Background: Algorithms show difficulties in distinguishing weak signals of a target from a cluttered background, a task that humans tend to master relatively easily. We conducted two studies to identify how various degrees of clutter influence operator performance and search patterns in a visual target detection task.
Methods: First, 8 male subjects had to look for specific female targets within a heavily cluttered public area. Subjects were supported by differing amounts of markings that helped them to identify females in general. We presented video clips and analyzed the search patterns. Second, 18 subject matter experts had to identify targets on a heavily frequented motorway intersection. We presented them with video material from a UAV (Unmanned Aerial Vehicle) surveillance mission. The video image was subdivided in three zones: The central zone (CZ), a circle area of 10°. The peripheral zone (PZ) corresponding to a 4:3 format and the hyper peripheral zone (HPZ) which represented the lateral region specific to the 16:9 format. We analyzed fixation densities and task performance.

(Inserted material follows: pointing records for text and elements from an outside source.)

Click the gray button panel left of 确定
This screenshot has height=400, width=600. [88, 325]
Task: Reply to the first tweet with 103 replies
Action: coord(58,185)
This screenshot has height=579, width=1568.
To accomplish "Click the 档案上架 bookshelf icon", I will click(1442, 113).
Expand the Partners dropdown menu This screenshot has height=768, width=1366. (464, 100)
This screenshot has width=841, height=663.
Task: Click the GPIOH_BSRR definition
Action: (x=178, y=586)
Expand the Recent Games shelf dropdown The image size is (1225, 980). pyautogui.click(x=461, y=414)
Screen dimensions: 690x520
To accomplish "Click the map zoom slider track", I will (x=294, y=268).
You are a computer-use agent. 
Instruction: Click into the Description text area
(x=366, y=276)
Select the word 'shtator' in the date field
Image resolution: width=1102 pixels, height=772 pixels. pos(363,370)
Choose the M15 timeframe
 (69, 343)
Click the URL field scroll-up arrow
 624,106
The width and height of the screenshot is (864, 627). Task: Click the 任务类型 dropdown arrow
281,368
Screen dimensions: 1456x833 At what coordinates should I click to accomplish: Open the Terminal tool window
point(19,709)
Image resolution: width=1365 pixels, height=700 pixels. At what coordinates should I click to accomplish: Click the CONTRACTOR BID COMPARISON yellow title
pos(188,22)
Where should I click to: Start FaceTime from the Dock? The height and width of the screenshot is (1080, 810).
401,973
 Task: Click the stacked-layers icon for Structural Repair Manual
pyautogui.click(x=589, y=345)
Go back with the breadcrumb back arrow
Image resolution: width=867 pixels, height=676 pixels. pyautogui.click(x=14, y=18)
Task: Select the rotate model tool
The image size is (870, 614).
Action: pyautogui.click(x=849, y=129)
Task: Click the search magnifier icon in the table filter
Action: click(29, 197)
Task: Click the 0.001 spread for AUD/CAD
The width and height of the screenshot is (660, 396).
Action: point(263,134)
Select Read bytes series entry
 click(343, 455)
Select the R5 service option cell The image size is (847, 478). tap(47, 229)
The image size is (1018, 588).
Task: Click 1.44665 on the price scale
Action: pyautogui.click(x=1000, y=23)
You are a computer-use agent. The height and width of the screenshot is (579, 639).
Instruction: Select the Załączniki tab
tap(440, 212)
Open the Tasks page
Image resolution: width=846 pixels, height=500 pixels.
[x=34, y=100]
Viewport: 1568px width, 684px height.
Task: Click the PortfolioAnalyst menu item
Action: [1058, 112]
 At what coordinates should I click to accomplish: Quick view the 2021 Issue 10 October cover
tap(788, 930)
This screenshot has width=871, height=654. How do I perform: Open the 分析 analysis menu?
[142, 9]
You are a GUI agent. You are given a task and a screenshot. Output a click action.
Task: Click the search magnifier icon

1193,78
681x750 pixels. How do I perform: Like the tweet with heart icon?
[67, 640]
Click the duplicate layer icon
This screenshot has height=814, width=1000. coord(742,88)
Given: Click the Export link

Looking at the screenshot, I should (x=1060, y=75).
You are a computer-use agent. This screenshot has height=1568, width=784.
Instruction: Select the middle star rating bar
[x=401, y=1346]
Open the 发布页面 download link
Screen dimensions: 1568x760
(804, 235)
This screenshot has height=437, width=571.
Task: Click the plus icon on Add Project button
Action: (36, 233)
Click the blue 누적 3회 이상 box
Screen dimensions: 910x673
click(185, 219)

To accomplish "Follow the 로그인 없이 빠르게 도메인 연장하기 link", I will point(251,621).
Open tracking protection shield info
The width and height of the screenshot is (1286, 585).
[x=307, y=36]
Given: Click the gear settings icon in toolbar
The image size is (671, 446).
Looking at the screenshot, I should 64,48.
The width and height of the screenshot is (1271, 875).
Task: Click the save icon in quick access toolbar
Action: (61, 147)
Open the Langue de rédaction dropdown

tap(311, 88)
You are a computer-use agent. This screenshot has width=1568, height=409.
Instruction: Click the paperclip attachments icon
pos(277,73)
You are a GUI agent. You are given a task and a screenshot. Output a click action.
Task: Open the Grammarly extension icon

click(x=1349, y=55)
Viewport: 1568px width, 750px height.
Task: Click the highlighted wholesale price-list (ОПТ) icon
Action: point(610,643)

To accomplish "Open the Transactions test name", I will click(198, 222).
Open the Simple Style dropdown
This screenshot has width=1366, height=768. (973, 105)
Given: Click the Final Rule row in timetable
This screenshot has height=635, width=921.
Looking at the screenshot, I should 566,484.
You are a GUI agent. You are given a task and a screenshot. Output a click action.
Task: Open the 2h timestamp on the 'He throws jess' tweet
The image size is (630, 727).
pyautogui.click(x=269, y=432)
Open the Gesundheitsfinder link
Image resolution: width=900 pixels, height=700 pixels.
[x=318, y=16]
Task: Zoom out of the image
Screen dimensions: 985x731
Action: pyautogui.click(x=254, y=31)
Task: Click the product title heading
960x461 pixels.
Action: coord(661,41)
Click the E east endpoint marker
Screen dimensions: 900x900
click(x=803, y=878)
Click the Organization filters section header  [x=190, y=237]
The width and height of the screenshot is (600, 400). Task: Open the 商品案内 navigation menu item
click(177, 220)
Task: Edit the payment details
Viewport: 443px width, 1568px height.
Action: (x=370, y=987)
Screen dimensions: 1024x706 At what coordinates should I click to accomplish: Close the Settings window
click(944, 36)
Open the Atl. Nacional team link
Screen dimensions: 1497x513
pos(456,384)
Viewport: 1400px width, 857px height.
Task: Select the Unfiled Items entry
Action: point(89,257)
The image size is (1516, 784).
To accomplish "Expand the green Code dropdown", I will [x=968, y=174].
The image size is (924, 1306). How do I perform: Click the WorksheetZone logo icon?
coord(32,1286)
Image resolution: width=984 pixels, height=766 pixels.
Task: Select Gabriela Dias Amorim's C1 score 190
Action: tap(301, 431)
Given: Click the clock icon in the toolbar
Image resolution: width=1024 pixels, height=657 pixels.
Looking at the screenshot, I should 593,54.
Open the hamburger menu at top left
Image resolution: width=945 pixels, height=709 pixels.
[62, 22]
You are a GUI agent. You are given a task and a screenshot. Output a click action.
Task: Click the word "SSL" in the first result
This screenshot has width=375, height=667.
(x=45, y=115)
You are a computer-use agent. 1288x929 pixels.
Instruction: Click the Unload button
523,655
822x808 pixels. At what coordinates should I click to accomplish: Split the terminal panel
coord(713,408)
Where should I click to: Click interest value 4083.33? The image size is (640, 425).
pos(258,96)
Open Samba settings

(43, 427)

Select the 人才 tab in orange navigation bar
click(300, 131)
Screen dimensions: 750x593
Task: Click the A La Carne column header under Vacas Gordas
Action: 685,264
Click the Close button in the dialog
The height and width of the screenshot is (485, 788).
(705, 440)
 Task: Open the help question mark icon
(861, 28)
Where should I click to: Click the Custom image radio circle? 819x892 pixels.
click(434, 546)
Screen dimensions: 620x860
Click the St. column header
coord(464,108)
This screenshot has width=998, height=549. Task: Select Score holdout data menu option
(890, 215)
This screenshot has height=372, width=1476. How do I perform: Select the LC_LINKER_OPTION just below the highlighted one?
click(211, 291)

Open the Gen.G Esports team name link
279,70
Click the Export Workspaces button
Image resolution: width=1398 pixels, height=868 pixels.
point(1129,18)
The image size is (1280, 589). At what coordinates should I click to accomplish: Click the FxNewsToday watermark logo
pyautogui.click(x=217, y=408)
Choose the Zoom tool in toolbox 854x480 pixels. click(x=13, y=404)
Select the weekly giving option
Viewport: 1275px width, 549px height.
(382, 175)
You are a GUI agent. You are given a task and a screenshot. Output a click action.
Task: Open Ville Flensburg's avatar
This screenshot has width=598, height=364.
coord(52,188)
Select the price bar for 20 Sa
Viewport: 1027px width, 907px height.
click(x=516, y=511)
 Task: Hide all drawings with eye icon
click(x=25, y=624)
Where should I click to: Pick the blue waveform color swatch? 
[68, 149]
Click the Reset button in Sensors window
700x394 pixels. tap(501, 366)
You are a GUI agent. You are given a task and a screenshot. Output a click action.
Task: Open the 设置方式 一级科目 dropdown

Results: We found an approximately U-shaped correlation between the number of markings in a video and the degree of structure in search patterns as well as performance. For the motorway surveillance task we found a difference in mean detection time for CZ vs. HPZ (p=0.01) and PZ vs. HPZ (p=0.003) but no difference for CZ vs. PZ (p=0.491). There were no differences in detection rate for the respective zones. We found the highest fixation density in CZ decreasing towards HPZ.
Conclusion: We were able to demonstrate that markings could increase surveillance operator performance in a cluttered environment as long as their number is kept in an optimal range. When performing a search task within a heavily cluttered environment, humans tend to show rather erratic search patterns and spend more time watching central picture areas.